Those waves should be detectable by experiments called Advanced LIGO (Laser Interferometer Gravitational Wave Observatory) and Advanced Virgo, set to come online in 2017. They will each use giant L-shape detectors in Louisiana, Washington and Italy to search for minute changes in the lengths of the detectors' arms caused when gravity waves pass through.

At the corner of the "L," a laser is split into two beams that travel back and forth down the length of the two arms (each between 1.2 miles, or 2 kilometers, and 2.5 miles, or 4 kilometers, long), bouncing off mirrors at each end. If a gravitational wave passed through, it would stretch and compress these lengths, depending on its orientation, creating a small but detectable difference in the length of the two arms.

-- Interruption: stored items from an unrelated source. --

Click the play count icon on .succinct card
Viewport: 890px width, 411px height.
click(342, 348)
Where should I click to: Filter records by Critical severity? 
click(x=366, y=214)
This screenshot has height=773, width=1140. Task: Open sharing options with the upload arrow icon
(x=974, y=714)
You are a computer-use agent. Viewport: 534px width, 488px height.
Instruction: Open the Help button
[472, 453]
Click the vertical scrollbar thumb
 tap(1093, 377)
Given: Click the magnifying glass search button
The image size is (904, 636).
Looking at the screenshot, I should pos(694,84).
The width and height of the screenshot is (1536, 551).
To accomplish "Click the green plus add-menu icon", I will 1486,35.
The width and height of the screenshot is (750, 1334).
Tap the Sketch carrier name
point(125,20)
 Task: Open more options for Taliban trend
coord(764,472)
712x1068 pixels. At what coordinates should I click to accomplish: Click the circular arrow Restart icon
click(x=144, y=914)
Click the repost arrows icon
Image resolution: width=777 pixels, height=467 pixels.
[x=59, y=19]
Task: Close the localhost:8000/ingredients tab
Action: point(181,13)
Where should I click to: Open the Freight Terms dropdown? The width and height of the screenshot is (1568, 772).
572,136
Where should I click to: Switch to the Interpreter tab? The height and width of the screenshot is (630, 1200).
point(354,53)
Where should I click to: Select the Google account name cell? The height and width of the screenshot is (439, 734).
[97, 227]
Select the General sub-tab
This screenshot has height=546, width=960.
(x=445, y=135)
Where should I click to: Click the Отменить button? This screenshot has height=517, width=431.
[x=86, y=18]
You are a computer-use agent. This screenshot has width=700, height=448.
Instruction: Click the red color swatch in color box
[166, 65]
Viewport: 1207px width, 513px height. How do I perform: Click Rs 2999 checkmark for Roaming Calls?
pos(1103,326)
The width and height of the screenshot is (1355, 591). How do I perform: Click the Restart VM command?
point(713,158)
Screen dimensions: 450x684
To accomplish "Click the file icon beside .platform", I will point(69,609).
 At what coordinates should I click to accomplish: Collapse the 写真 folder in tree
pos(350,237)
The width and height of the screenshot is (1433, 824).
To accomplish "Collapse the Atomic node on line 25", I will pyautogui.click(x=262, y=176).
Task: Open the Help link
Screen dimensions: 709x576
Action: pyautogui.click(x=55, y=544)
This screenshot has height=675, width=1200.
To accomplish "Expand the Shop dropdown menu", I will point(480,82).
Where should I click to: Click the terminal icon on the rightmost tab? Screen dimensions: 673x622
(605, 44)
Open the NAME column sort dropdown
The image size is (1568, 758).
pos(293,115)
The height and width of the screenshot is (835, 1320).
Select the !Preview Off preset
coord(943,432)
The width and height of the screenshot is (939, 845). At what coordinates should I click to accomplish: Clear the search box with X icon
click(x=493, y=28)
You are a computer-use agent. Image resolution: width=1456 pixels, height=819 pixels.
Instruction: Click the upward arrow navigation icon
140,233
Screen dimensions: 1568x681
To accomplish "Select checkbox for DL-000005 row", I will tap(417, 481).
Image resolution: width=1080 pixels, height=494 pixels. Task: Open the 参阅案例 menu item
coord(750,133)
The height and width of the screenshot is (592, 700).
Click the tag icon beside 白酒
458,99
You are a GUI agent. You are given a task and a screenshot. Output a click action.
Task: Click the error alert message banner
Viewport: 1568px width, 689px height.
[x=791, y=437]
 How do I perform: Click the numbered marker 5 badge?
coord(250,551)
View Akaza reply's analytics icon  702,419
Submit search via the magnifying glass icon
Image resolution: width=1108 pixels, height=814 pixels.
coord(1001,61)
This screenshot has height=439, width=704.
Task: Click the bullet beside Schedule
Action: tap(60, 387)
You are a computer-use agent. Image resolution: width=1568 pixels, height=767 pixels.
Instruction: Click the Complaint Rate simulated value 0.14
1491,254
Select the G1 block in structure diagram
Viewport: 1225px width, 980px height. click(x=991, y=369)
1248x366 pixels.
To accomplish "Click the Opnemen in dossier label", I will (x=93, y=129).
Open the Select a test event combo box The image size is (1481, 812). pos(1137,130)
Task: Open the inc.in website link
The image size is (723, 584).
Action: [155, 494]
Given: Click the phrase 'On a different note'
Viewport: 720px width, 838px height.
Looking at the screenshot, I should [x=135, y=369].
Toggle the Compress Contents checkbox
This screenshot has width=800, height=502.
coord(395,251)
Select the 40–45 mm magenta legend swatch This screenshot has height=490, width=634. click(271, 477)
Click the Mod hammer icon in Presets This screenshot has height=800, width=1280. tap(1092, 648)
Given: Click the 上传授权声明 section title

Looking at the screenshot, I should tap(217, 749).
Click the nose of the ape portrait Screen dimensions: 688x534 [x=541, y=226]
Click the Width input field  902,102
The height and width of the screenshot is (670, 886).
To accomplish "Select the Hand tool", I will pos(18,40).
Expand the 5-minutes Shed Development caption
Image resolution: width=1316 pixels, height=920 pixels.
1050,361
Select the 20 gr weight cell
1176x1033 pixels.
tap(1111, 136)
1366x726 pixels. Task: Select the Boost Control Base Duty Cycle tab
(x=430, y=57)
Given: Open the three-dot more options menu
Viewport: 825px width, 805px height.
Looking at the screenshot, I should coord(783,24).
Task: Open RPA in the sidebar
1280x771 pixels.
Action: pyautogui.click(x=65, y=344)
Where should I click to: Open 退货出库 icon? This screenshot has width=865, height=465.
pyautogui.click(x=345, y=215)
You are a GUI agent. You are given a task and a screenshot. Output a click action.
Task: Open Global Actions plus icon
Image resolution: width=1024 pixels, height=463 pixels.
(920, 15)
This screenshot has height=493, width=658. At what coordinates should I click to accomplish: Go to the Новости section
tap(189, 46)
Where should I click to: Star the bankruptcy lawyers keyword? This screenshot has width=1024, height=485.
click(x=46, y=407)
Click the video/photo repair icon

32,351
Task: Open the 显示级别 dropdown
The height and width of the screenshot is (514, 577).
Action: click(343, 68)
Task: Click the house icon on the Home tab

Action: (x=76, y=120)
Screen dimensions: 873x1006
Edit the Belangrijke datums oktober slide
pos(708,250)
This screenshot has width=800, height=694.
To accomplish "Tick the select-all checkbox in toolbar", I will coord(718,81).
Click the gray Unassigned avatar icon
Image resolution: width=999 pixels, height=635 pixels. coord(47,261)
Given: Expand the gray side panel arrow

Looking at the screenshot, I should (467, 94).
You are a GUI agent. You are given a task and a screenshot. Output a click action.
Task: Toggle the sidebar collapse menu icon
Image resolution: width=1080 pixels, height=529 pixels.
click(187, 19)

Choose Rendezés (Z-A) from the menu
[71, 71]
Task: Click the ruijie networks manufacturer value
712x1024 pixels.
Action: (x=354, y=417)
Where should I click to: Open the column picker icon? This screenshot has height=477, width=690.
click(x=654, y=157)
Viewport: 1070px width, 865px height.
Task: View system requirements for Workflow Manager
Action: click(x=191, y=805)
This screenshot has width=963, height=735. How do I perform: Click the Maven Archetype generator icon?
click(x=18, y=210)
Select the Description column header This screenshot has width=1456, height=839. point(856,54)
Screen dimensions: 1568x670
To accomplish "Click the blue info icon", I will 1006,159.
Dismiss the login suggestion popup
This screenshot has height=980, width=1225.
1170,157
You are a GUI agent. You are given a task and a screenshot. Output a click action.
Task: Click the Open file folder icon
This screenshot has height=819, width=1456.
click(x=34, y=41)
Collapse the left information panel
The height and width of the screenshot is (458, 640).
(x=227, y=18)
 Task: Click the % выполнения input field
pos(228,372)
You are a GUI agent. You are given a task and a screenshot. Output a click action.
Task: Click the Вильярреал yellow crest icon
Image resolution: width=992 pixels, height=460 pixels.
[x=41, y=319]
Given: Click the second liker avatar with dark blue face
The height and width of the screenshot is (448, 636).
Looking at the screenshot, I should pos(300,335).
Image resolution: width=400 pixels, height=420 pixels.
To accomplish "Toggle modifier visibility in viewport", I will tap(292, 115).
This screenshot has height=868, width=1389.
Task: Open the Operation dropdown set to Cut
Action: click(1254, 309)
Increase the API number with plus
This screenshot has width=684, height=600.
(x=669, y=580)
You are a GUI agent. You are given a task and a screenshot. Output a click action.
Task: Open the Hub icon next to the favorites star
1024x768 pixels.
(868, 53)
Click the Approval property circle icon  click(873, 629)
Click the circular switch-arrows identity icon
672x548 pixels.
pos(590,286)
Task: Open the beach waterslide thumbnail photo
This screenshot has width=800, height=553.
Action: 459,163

Initial versions of LIGO and Virgo are already operating, but aren't yet sensitive enough to detect gravitational waves. When they are upgraded to higher sensitivities, though, they should reveal hidden gravitational waves for the first time. These observations wouldn't just prove the existence of gravitational waves, they would offer unprecedented information about the rare and extreme cosmic phenomena that create them.

"I think the confidence level is quite high" that the advanced experiments will see gravitational waves, Kasliwal told "The sensitivity is now such that if Einstein's general relativity is right, then we should see these things." She estimated that the experiments are likely to detect between four and 400 gravitational waves a year. "But zero would be quite a disaster. We'd need to rethink our understanding of gravity."

When a gravitational wave is spotted, it will likely trigger a global collaboration to attempt to find the source of the wave in the sky. By comparing the signals seen at the various detectors around the world, scientists can get a better idea of which direction the wave came from. Then they can point telescopes toward that spot and search for light that flared at the same time, potentially finding more clues about what happens when black holes collide.

"If you see spatial coincidence and temporal coincidence, this is something truly new that we haven't seen before," Kasliwal said.